Their debut, Analog Dance Music, is certainly analog, but it’s more of an indiefication of Abba-style disco than a homage to funk and house. Like the LP’s cover art, an obsessively tidy collection of desk drawer items, the album is fussier than a modern home that maintains the appearance of never being inhabited. Clicky-clacky desktop percussion and lazy guitar riffs abound, but well-timed moments of pop bliss appear infrequently. Mostly, the content is slicker than a millennial-focused car commercial.
Kommode’s meticulous approach rewards and bites. The instrumentation is spacious, and the recordings are fantastically mixed. On the other hand, the album as a whole is rather homogenous, with track after track of double-time drums and lit-bro coos about complacent relationships, only occasionally rescued by a fanfare of brass.

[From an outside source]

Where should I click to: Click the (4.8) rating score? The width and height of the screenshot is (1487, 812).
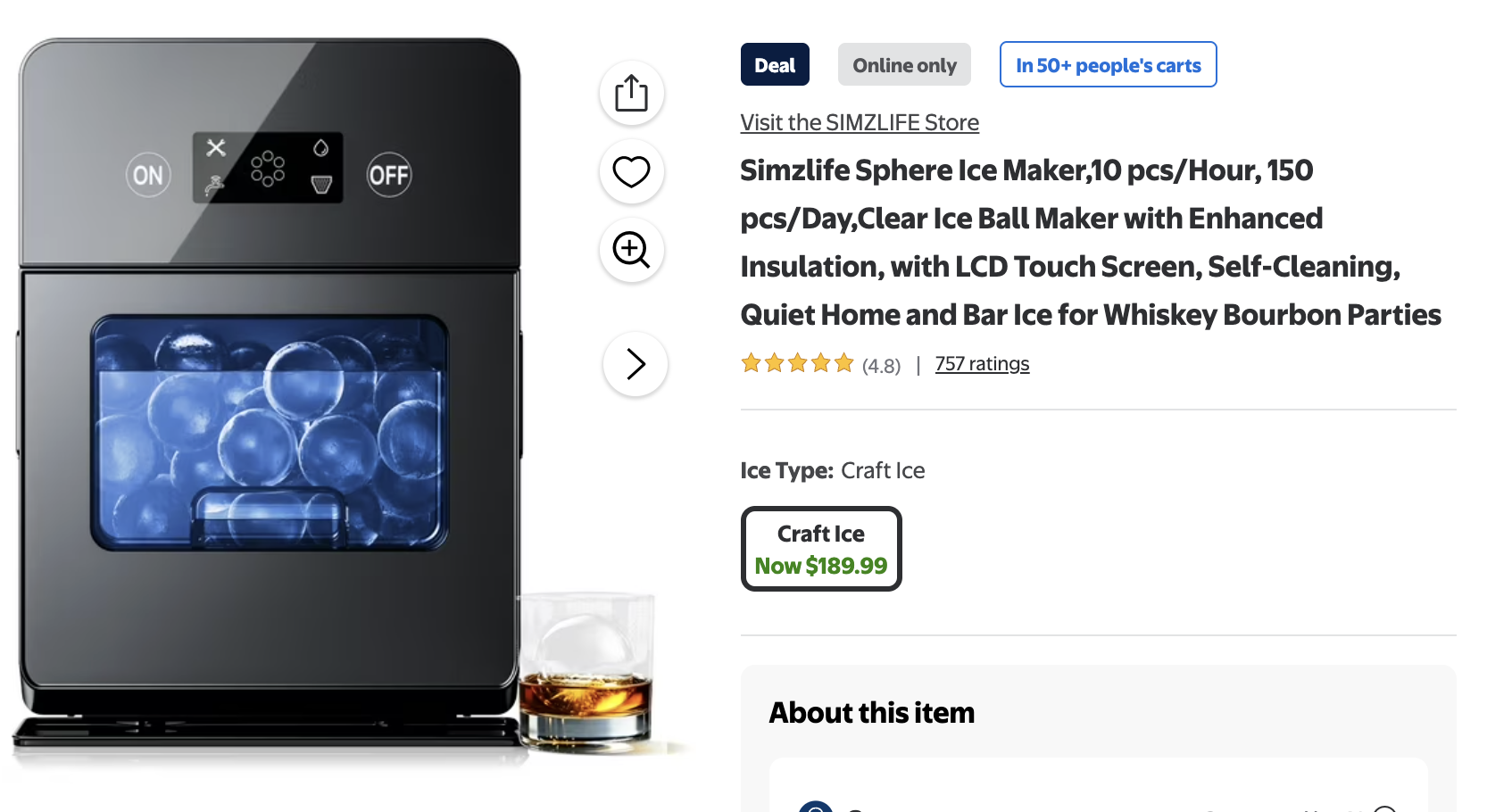[x=881, y=366]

The group even acknowledges that complacency may be the album’s biggest flaw, while also stating its purpose is to celebrate "amazing times... the opportunities laid out before you are greater than those enjoyed by any previous generation." We're willing to give credit to Kommode’s optimism: in an age dominated by cynicism and ironic, self-deprecating memes of the lowest quality, a well-crafted, feel-good LP deserves recognition.